Uso abusivo x dependência do álcool

Fábio Souza, PhD em Psiquiatria e professor da Universidade Federal do Ceará (UFC), explica que uso abusivo e dependência são diferentes – mas que o primeiro, se contínuo, pode ocasionar a segunda. É preciso observar os sinais do corpo.

“Quando para obter o mesmo efeito a pessoa precisa beber mais doses (aumento da tolerância) ou quando fica bêbada com menos (tolerância inversa) do que bebia antes, é um sinal de dependência”, lista o médico.

Outro fenômeno biológico da dependência é a síndrome de abstinência: o corpo sente falta e exige o uso do álcool em proporções maiores.

Um dos fatores para uso abusivo do álcool crescente no Brasil, como avalia Fábio, é a exposição precoce. “20 a 30% das pessoas que experimentam álcool aos 12 anos de idade terão problemas ligados a ele.
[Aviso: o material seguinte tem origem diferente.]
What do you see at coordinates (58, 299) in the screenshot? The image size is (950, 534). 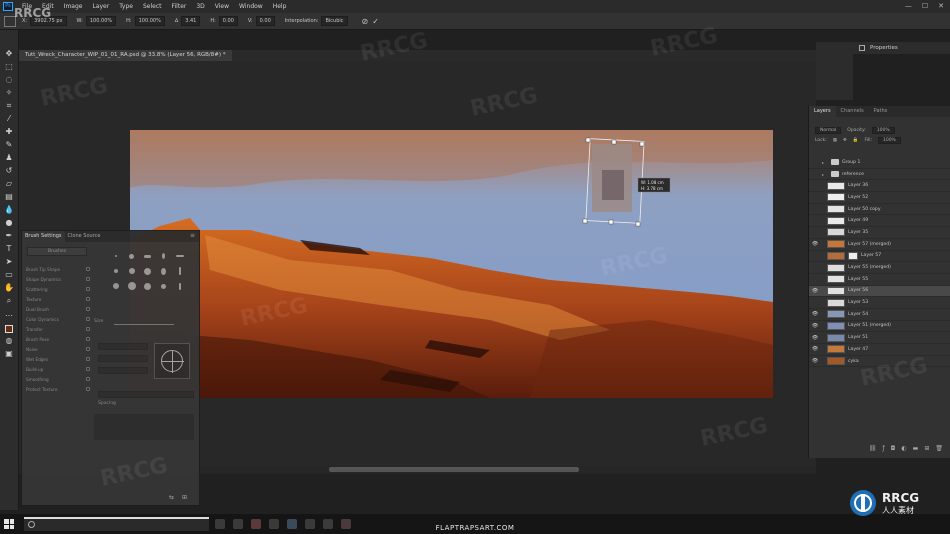 I see `brush-option: Texture` at bounding box center [58, 299].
Se forem apresentadas à bebida aos 27, a probabilidade cai para 2 a 3%”, informa o psiquiatra.

Como identificar uso abusivo e buscar ajuda

Para Alexandre Semeraro, doutor em Saúde Coletiva e professor de Psicologia da Universidade Estadual do Ceará (Uece), a publicidade positiva e o “culto ao álcool” não são equilibrados por uma “educação em saúde de modo respeitoso e crítico”, que tende a ditar extremos: “ou pode ou não pode”.

“A frequência e os modos de consumo podem escorregar para agravos nos planos social, emocional e orgânico. Na tendência ao abuso ou dependência, a pessoa começa a faltar compromissos, trabalho; há comprometimentos biológicos, por exemplo”, lista.

A dependência, porém, como destaca Alexandre, “não é produzida do nada”: “envolve contexto, uma situação vivida, um organismo biológico, psíquico e social”. É preciso, então, “considerar a singularidade, para se fazer todo um procedimento respeitoso, amoroso e acolhedor”.

Em Fortaleza, seis Centros de Atenção Psicossocial para Álcool e Drogas (CAPS-AD) atendem a quem necessite de suporte relacionado ao alcoolismo ou outras dependências químicas. “Existem também outros serviços de acompanhamentos, denominados AA (Alcoólicos Anônimos), além dos privados”, reforça o psicólogo.